Right needle, right patient, right time? A national flash-mob audit of thromboprophylaxis in palliative care



      The prevention of hospital associated thrombosis in palliative care remains controversial yet many countries recommend the documented risk assessment and where appropriate pharmacological prophylaxis of inpatients with advanced cancer.


      To audit adherence to national guidelines which require hospitalised patients to be risk assessed and receive appropriate thromboprophylaxis.


      A one day “flash-mob” audit across multiple clinical inpatient sites across the United Kingdom.


      Inpatients receiving palliative care within hospitals, hospices and specialist palliative care units across the United Kingdom.

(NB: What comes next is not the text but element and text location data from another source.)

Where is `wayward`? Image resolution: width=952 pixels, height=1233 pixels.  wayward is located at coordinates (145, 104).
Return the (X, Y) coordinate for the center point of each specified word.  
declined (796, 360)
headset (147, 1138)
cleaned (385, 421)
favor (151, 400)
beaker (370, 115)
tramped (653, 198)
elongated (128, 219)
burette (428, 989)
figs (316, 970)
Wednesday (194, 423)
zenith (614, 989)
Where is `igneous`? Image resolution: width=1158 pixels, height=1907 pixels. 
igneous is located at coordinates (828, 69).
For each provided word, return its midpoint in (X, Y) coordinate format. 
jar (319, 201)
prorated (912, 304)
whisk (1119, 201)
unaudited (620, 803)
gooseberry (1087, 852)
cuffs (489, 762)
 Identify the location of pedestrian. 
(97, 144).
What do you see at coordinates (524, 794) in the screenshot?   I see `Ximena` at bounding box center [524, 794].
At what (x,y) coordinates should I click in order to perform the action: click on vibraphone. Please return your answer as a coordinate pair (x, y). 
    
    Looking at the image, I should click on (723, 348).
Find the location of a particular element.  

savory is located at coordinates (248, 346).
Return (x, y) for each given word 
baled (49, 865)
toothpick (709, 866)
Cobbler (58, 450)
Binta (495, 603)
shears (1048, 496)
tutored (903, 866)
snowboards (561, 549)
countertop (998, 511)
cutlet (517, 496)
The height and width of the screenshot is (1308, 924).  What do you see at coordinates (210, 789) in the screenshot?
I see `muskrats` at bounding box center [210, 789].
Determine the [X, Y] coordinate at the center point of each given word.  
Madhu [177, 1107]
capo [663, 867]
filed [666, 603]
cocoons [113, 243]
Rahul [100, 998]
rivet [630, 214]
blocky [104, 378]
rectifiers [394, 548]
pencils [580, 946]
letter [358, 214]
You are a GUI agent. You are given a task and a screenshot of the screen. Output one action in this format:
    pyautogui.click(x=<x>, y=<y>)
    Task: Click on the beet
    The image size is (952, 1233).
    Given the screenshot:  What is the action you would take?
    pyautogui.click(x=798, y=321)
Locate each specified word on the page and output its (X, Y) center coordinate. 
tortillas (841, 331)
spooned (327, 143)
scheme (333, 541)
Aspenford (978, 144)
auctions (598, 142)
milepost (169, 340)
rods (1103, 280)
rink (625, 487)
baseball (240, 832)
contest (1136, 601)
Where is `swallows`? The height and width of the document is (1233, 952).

      Data were collected from 1125 patients (514 hospital and 611 hospice/specialist palliative care units). Appropriate thromboprophylaxis was observed in 90 % of hospital and 90 % hospice/specialist palliative care units. Documented risk assessment was only found in 79 % and 71 % of patient notes respectively. Pharmacological thromboprophylaxis was contraindicated in 88 % of hospice/specialist palliative care unit patients due to bleeding risk or receiving end-of-life care. Twenty-four percent of patients in hospital had contraindications due to receiving end of life care, bleeding risk and thrombocytopenia. Patients in hospice/specialist palliative care units were of poorer performance status prior to admission with a history of gradual deterioration. Hospitalised patients were more likely to have been admitted following an acute deterioration of previous good performance status.


      Thromboprophylaxis guidelines were followed correctly for the majority of patients. There were considerable differences in the demographics of patients according to place of admission. Patients admitted to hospice/specialist palliative care units were sicker and had more contraindications to prophylaxis than those admitted to hospital. Thromboprophylaxis focused research data conducted in hospices is unlikely to be applicable to the care of palliative care patients admitted acutely to hospital.